[CentOS-devel] RPMS and REPOS and REPO-Linkages

Johnny Hughes mailing-lists at hughesjr.com
Fri Nov 17 22:32:07 UTC 2006


On Fri, 2006-11-17 at 12:48 -0800, Kevan Benson wrote:
> On Friday 17 November 2006 03:13, Lance Davis wrote:
> > On Tue, 14 Nov 2006, Jim Perrin wrote:
> > >> I agree with Johnny here. It's very convenient to be able to pull in a
> > >> newer version of a single package and have it work on top of an existing
> > >> stable system. No need to debug MySQL 5 because I wanted PHP 5.
> >
> > I can see the need for possibly 2 different repositroies here to provide
> > diferent strokes for different folks :-
> >
> > maybe
> >
> > centosplus-base linked against base - usable for people who only want to
> > include particular packages and want them linked against base + updates.
> >
> > centosplus - where packages are linked against other packages in
> > centosplus - usable by people who want all the latest & greatest.
> >
> > (or centosplus and centosplus-ng - that is up for discussion )
> >
> > Once we have the new builder in place it shouldnt be too much effort to
> > provide both.
> >
> > The same discussion presumably is also merited for what centos-extras are
> > linked against ???
> 
> If the following is a rehash of a topic that's already been talked to death, 
> please just point me at the spot in the archive...
> 
> I've always been a little confused by the packaging choices in the centosplus 
> repos.  Why name packages such as php and mysql the same as their core 
> counterparts?  Why not append an extra 5 to both to the package names to 
> designate they are fundamentally different?  This seems to be how Mandiva and 
> Debian do it, and it seems to work.
> 
> For example having php 5 named php5-5.0.4 instead of php-5.0.4 would get 
> around accidental upgrades after adding the repo, wouldn't it?  Similarly 
> with mysql 5.
> 
> As for which lib to built with, you could standardize on the default being the 
> core package, and if needed, another built specifically using the centosplus 
> package but also named differently.  In the example this thread was started 
> with and using the naming convention I just put forward, you would have 
> packages such as this in the centosplus repo:
> 
> mysql5-5.0.22-1.centos.1.i386.rpm
> php5-5.0.4-5.centos4.i386.rpm
> php5-mysql-5.0.4-5.centos4.i386.rpm (built against mysql 4 in the core)
> php5-mysql5-5.0.4-5.centos4.i386.rpm (obviously built against mysql5 in 
> centosplus)
> 
> There are no accidental upgrades from adding the whole centosplus repo, it's 
> immediately clear what's being installed, and using the Provides and 
> Obsoletes correctly in the spec files should be able to remove any conflicts 
> offered by having separate sets of packages with competing functionality.
> 
> This seems to be the route other distros have taken, with what seems to be 
> success.  Is there a reason CentOS didn't follow this?  Is there some 
> fundamental drawback I'm missing in this?

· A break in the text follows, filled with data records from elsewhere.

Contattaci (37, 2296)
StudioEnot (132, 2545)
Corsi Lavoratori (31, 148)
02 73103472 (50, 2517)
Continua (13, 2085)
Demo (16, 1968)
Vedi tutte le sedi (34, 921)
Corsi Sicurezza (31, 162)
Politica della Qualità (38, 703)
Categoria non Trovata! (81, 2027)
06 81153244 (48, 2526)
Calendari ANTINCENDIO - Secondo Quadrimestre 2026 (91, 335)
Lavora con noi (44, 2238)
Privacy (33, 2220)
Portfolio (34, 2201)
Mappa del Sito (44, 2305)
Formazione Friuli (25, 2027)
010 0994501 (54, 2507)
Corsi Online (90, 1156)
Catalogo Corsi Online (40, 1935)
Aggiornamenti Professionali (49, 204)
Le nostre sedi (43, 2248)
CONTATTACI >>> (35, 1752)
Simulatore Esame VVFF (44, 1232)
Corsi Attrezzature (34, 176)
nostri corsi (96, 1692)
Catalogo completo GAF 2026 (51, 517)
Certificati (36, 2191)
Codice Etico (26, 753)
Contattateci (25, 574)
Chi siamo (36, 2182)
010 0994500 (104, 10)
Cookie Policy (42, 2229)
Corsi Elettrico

Because that is not how the upstream provider does it.  Almost every
thing in the CentOS Plus repo is a rebuild of some upstream package,
just an upgrade to something in CentOS proper.  We could certainly
redesign CentOS if we choose to, however that has never been the goal.

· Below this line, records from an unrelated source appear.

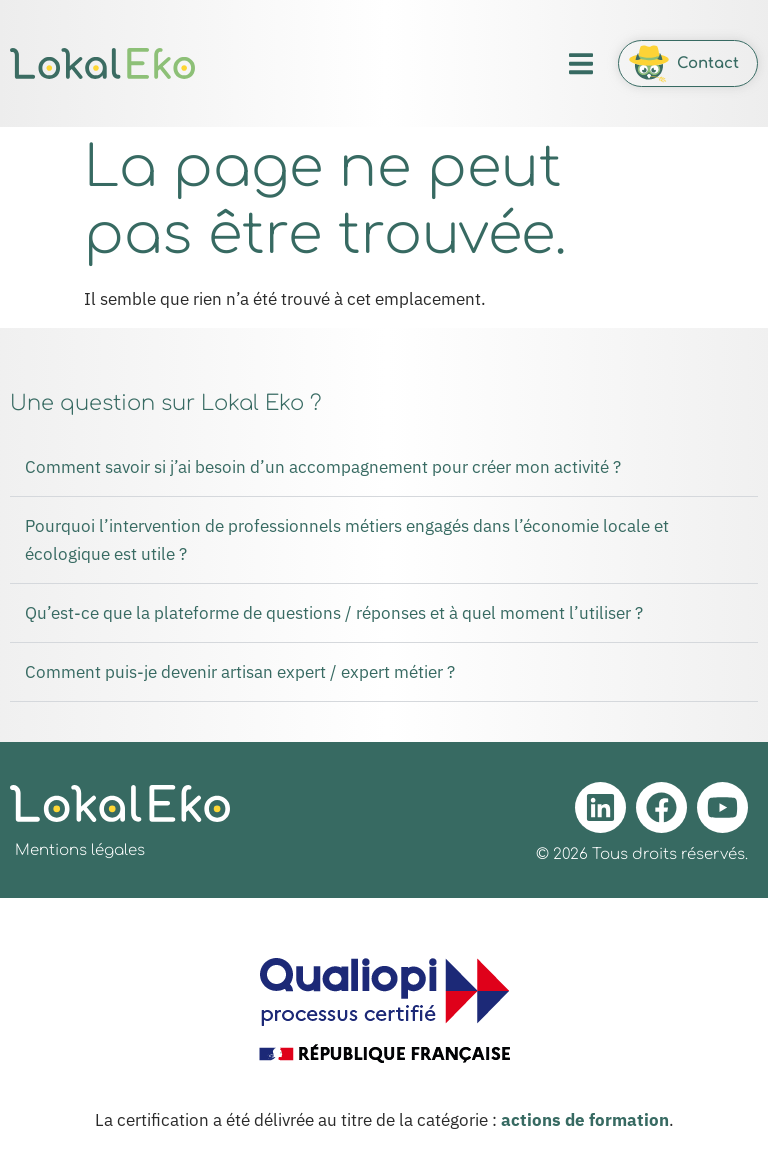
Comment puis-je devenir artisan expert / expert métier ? (240, 672)
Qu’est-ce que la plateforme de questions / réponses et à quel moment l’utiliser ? (334, 613)
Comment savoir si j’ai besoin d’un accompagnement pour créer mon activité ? (323, 467)
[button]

php is an upgrade to php ... the kernel is an upgrade to the standard
kernel, etc.  They are not designed to be installed at the same time as
their base counterparts.

People should only be looking in CentOSPlus if they know what they are
doing.  There is much documentation discussing the use of includepkgs=
and exclude= in relation to the CentOSPlus repo.  There are plenty of
warnings.

CentOSPlus is there for powerusers who want to upgrade portions of their
install ... it was never designed so all of it would be used at the same
time.

All the other CentOS repositories are designed to be used fully
enabled ... but not CentOSPlus.  It is a special and dangerous repo ...
but it is also very powerful.  It does, however, require more planning
and a higher knowledge level to use.